During the study, several concepts emerged from the data that are worth further examination. These concepts were not core concepts, but nevertheless were important enough that they emerged repeatedly from the data. For example, further research could examine the students’ use of help and support strategies. When and why do students ask for help, and what influences whom they go to for support? A different research question could be whether spreading out personal resources evenly over the whole semester really leads to better results? Many educational researchers seem to assume this, as I conclude from the advice given in the implication-for-practice sections. However, as I have mentioned before no arguments can be found in the current study that students who procrastinate are less successful in terms of grade achievement.

And finally, I would like to suggest that further research could be done to expand the substantive theory from this study with a comparative analysis of other theories related to personal resources or optimization. According to (Glaser, 1978, p. 144), one could use this approach to generate a formal theory on processes dealing with this topic.
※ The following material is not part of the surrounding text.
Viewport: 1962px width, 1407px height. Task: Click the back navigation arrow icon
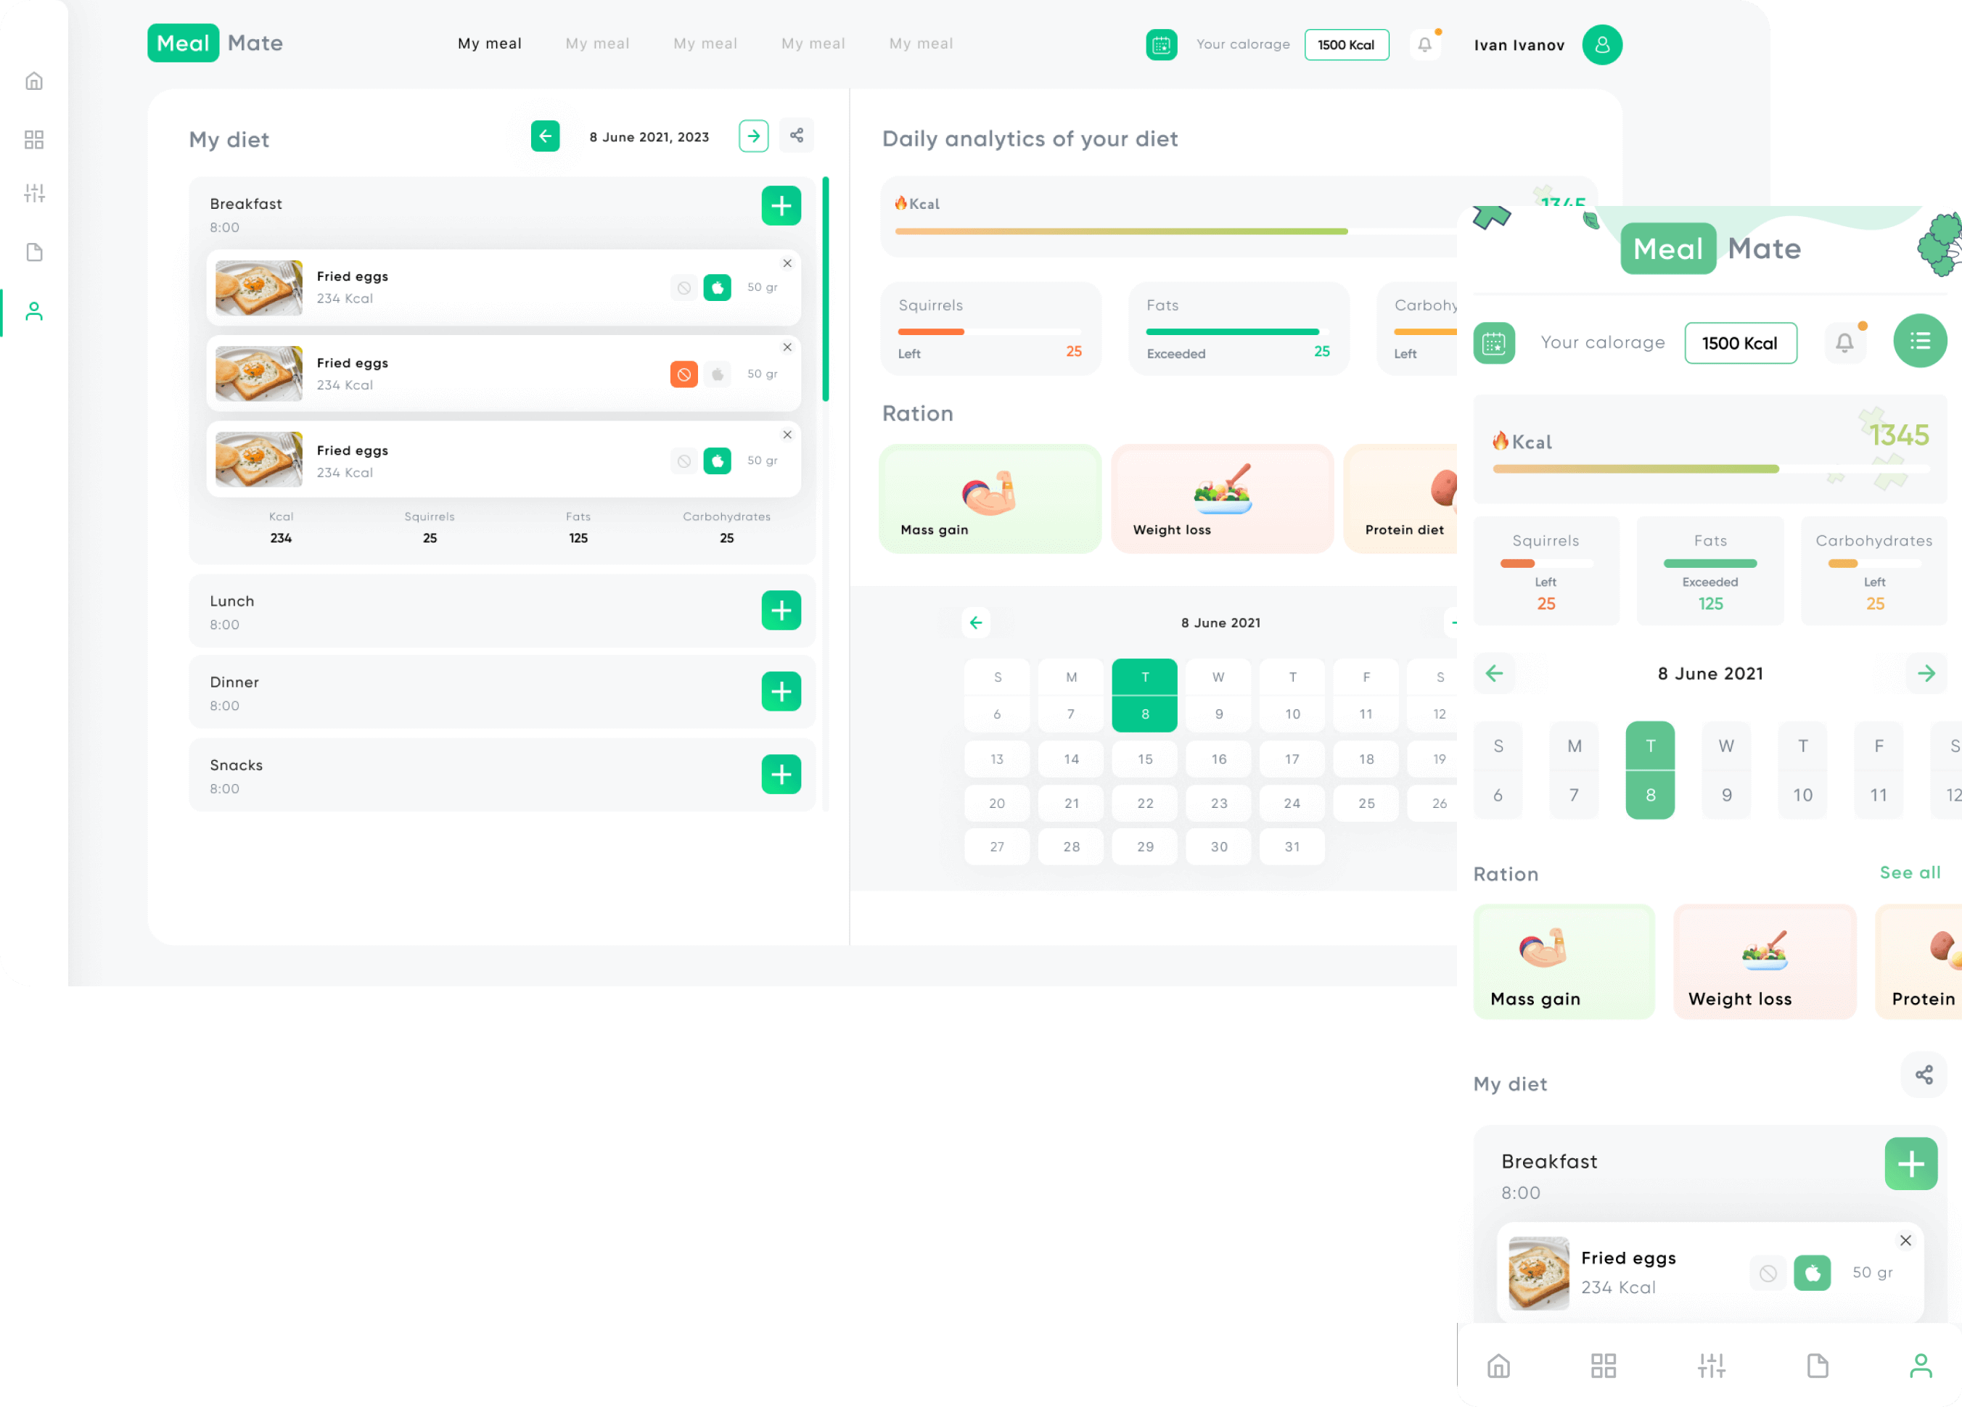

Other published grounded theories within this conceptual area that might be interesting to compare could be Routing: Getting around with emphysema by Fagerhaugh (1973) or Systematic avocating by Green and Binsardi (2014).

Conclusion

The theory of optimizing personal resources showed how students oscillate between conservation and investment strategies in order to make the best use of their limited amount of time and effort. Five conditions were identified that contribute to how a student experiences a study situation. Depending on each student’s individual evaluation of the current situation, different strategies are applied either to preserve or to spend personal resources more actively. The literature review showed that this strategic behaviour also is well known in other substantive areas such as gerontology and behavioral sciences. The theory provides a deeper understanding of the students’ perspective and can thus contribute to a more holistic approach to developing and designing courses.